Records drawn from a dataset:
= = =

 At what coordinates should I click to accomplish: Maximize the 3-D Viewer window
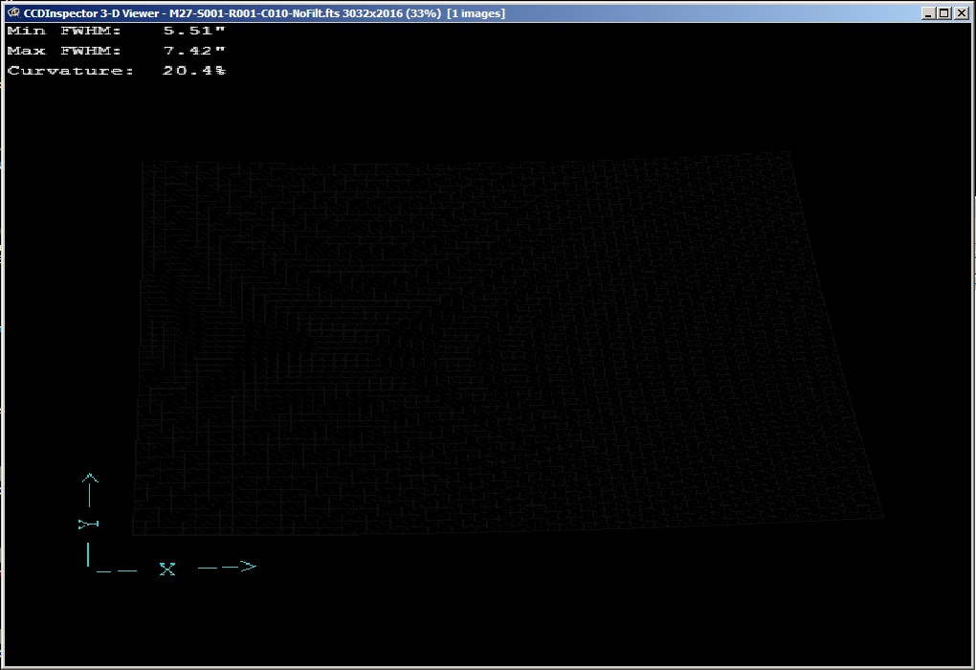coord(944,12)
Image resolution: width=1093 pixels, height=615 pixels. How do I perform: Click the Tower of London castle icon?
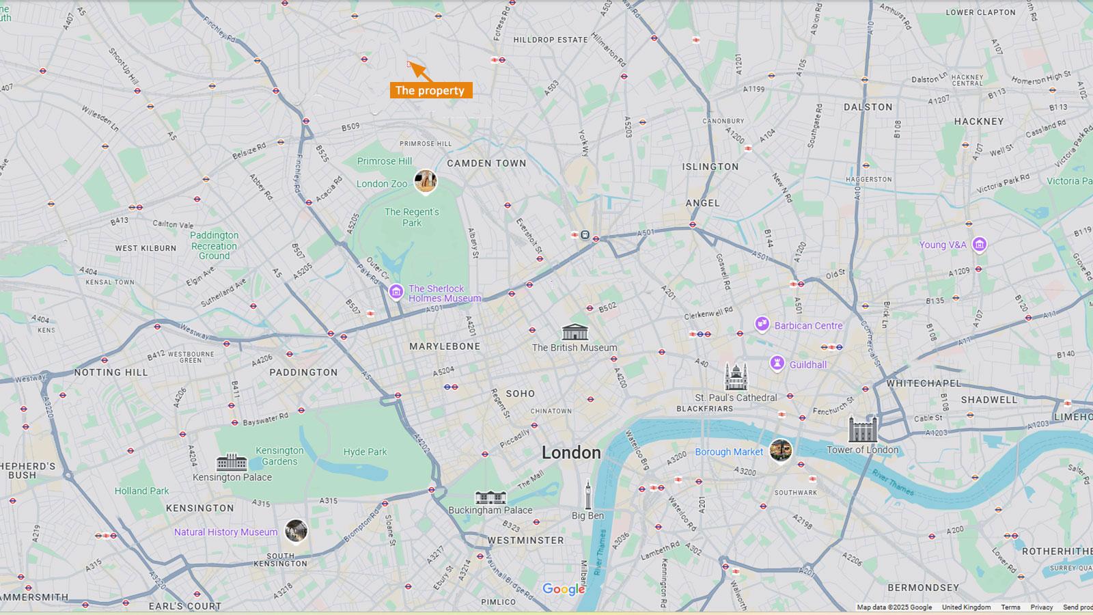pyautogui.click(x=862, y=429)
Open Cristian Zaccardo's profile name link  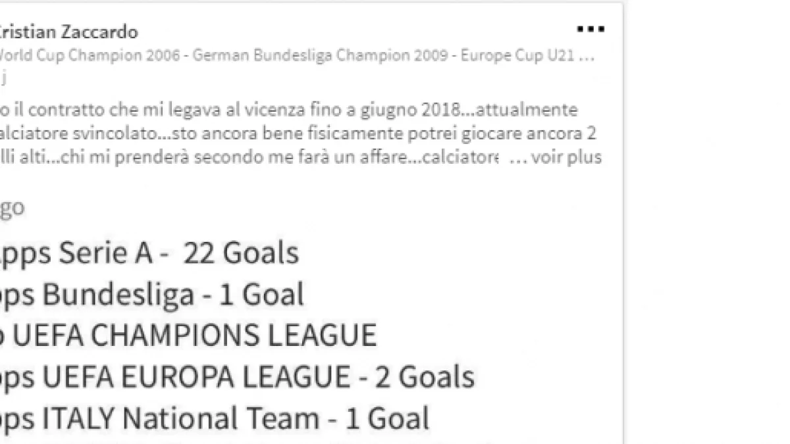tap(68, 32)
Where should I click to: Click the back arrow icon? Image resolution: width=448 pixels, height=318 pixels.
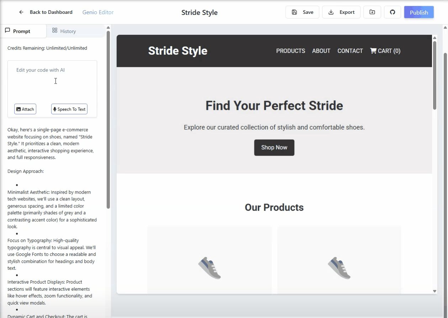pyautogui.click(x=21, y=12)
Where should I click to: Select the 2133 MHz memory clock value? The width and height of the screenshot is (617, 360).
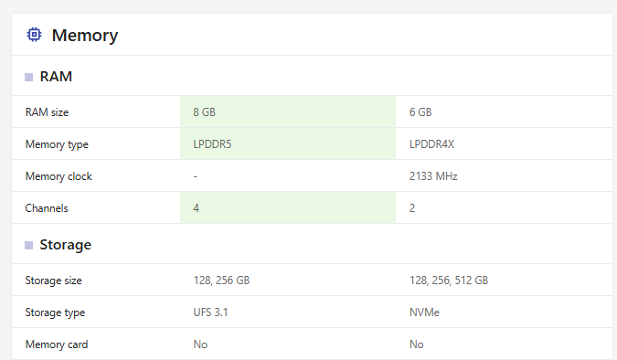tap(433, 176)
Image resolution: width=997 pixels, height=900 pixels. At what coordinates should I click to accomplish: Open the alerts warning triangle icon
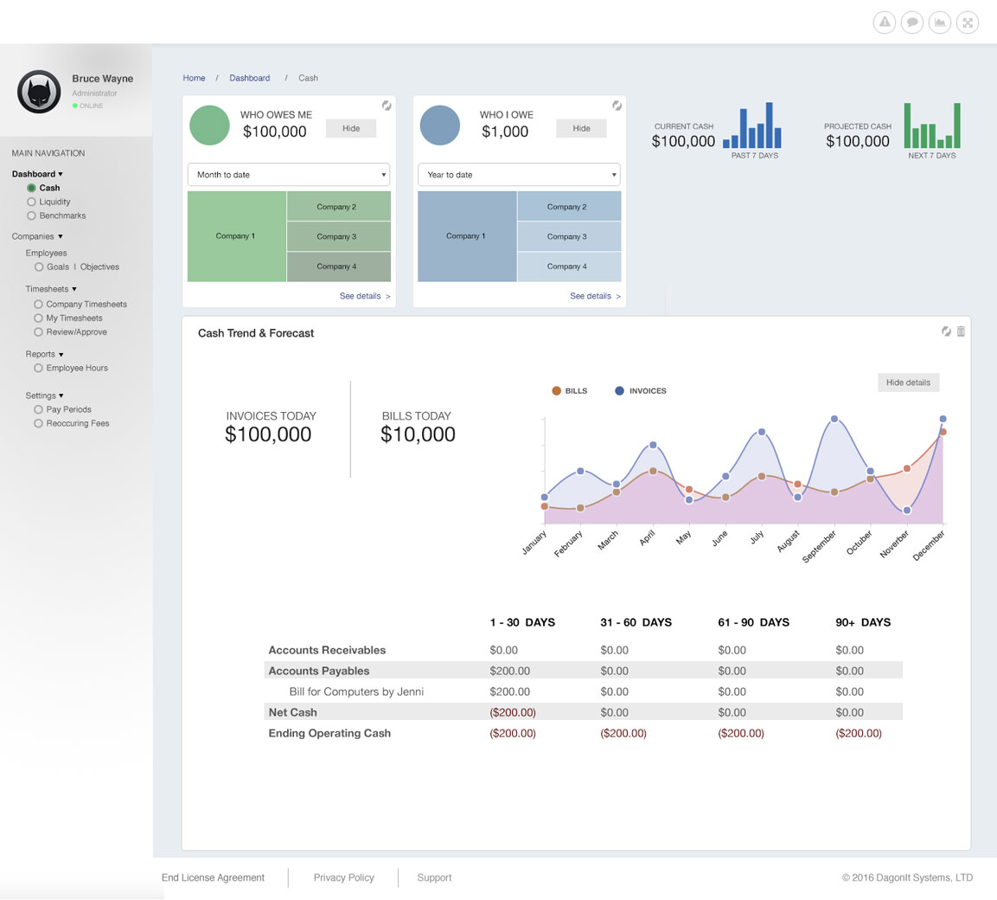coord(884,23)
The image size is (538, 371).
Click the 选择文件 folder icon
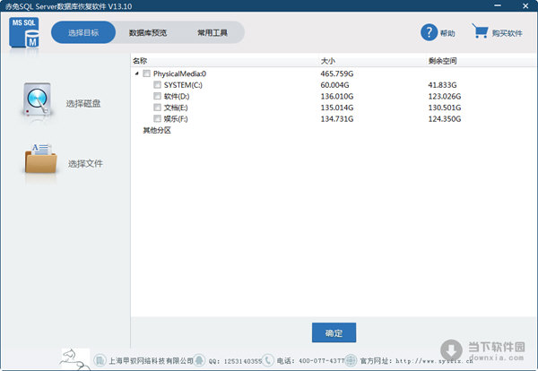coord(41,160)
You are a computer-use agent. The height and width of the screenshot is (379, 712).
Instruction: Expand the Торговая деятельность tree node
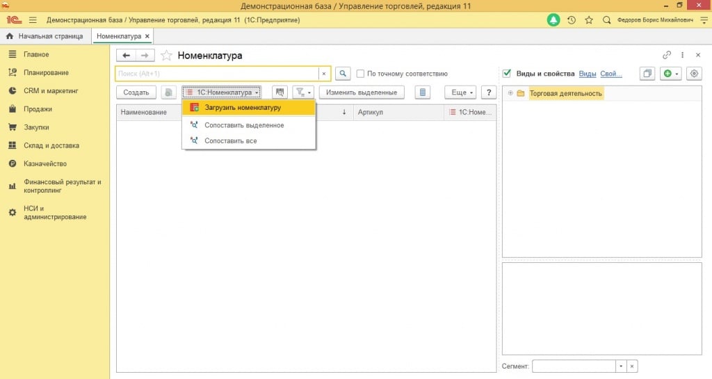coord(510,93)
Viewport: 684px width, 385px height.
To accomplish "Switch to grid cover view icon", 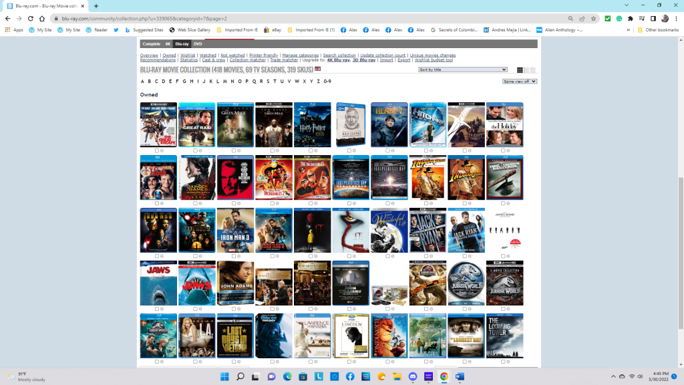I will [520, 70].
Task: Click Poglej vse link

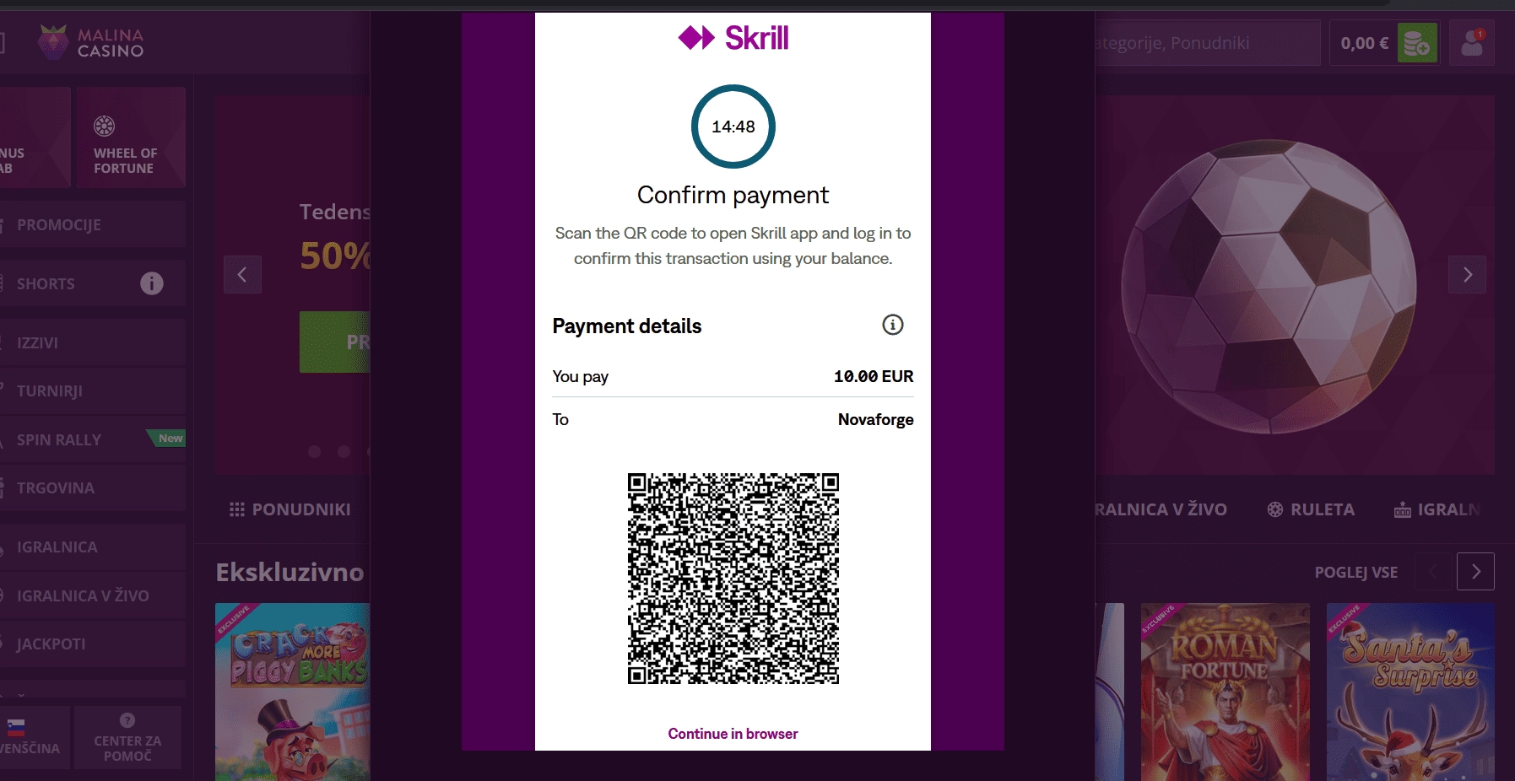Action: (1355, 573)
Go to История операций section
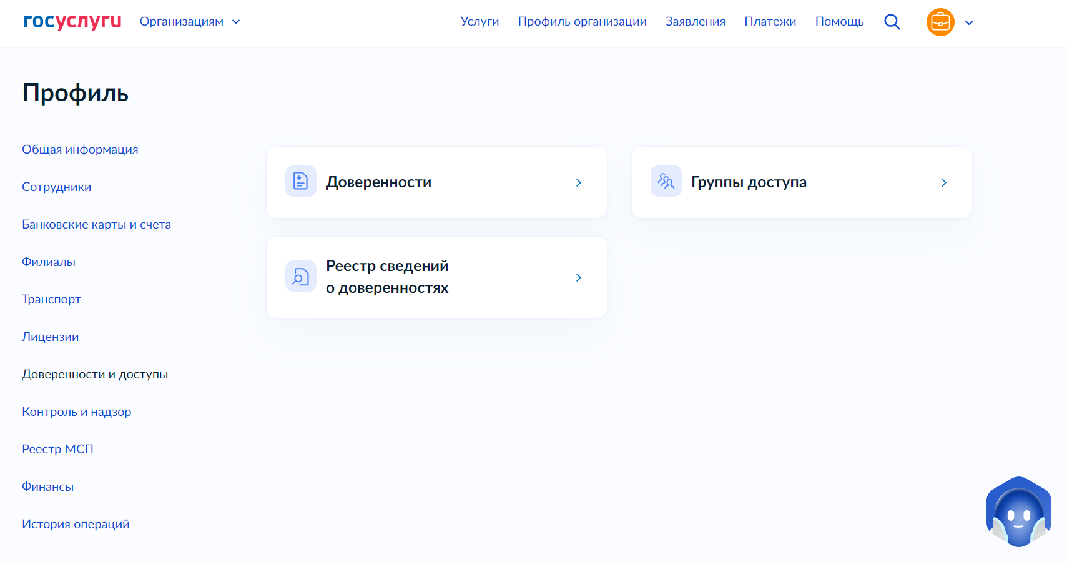Image resolution: width=1067 pixels, height=562 pixels. (76, 524)
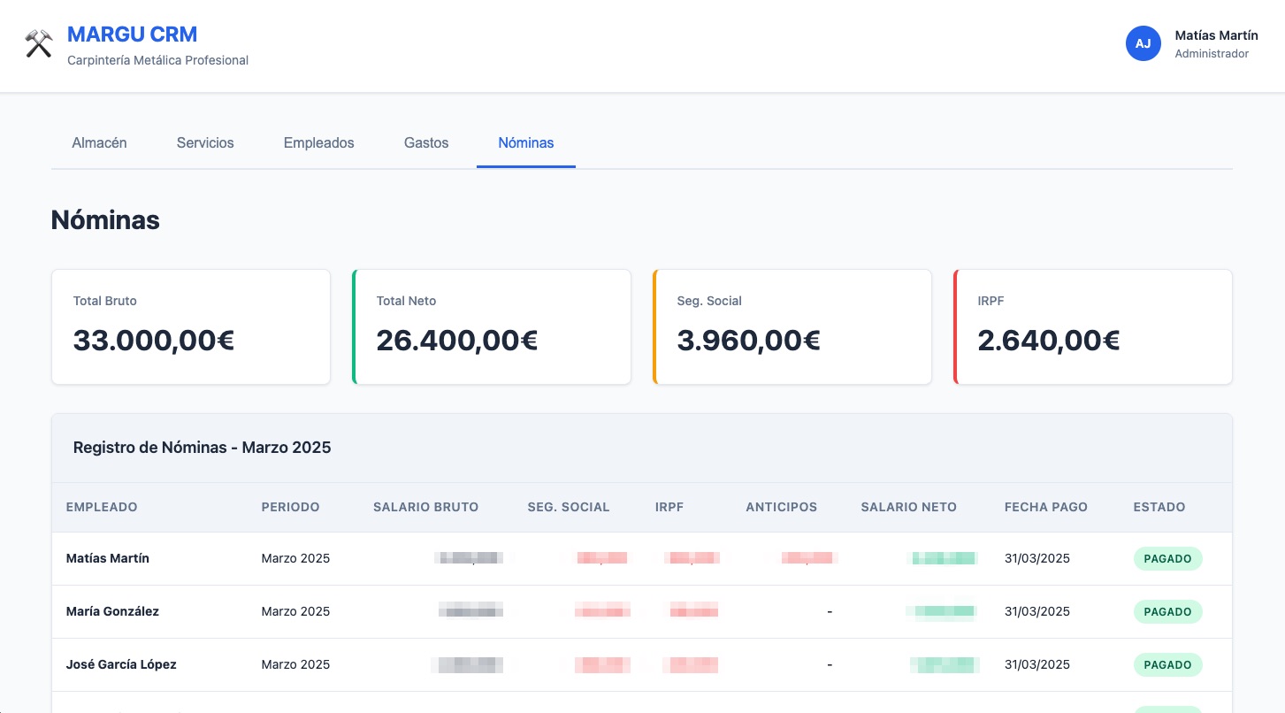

= = =

● WHAT IS NEEDED:
Exactly as written, reproduce the lines from the one containing "Task: Click Poglej vse link" through the last line of the entries above, and leave every picture out.

● ANSWER AREA:
Task: Click Poglej vse link

Action: (1355, 573)
Go to История операций section
Image resolution: width=1067 pixels, height=562 pixels. (76, 524)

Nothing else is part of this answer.